**Task item:**
Each line of the listing that contains "will" should be found and copied.

**The data:**
====================

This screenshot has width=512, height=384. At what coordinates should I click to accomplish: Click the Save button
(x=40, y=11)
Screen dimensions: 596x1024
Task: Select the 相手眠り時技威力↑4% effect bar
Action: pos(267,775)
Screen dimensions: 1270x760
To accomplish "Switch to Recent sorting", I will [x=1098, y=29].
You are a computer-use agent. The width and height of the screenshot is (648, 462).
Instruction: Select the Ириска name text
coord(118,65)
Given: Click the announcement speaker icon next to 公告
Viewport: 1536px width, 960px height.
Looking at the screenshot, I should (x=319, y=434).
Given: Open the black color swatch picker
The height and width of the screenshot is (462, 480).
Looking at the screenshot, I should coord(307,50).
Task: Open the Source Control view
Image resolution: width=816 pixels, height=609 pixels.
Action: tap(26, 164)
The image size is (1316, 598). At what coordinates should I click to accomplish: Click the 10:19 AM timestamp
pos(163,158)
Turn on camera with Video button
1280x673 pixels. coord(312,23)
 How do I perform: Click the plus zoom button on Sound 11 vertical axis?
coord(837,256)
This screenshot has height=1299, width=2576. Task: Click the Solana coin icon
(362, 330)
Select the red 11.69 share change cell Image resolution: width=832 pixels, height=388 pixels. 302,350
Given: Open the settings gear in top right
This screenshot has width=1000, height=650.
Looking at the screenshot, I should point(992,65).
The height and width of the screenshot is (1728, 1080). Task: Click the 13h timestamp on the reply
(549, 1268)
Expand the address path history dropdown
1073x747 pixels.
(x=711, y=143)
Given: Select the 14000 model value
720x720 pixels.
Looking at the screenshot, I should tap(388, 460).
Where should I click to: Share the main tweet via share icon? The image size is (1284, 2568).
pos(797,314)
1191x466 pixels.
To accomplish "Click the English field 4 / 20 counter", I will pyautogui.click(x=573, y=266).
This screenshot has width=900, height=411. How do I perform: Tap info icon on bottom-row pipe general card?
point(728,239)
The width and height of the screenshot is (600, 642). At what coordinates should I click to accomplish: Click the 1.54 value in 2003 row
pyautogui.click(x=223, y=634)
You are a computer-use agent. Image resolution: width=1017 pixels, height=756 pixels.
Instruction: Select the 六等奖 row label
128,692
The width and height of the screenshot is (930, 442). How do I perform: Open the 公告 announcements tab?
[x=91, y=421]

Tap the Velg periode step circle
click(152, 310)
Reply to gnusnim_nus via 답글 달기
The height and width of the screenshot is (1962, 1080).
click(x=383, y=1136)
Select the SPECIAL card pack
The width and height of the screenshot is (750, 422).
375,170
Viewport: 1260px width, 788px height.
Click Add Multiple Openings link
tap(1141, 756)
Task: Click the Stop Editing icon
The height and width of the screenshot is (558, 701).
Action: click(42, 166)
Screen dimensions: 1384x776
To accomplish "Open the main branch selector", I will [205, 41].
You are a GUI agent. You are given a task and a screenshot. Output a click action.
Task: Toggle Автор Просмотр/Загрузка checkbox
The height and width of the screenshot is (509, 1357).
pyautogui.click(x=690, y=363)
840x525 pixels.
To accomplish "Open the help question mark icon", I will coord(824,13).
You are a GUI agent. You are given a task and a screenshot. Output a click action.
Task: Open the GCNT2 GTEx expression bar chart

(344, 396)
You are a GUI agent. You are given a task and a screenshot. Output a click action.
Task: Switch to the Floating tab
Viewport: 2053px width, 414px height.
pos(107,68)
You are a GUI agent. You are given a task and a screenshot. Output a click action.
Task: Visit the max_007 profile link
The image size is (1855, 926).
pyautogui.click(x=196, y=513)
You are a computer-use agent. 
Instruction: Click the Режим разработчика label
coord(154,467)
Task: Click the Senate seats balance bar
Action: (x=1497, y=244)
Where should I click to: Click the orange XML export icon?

====================

**Response area:**
To accomplish "Switch to Recent sorting", I will [x=1098, y=29].
To accomplish "Click the English field 4 / 20 counter", I will pyautogui.click(x=573, y=266).
To accomplish "Open the main branch selector", I will [205, 41].
To accomplish "Open the help question mark icon", I will coord(824,13).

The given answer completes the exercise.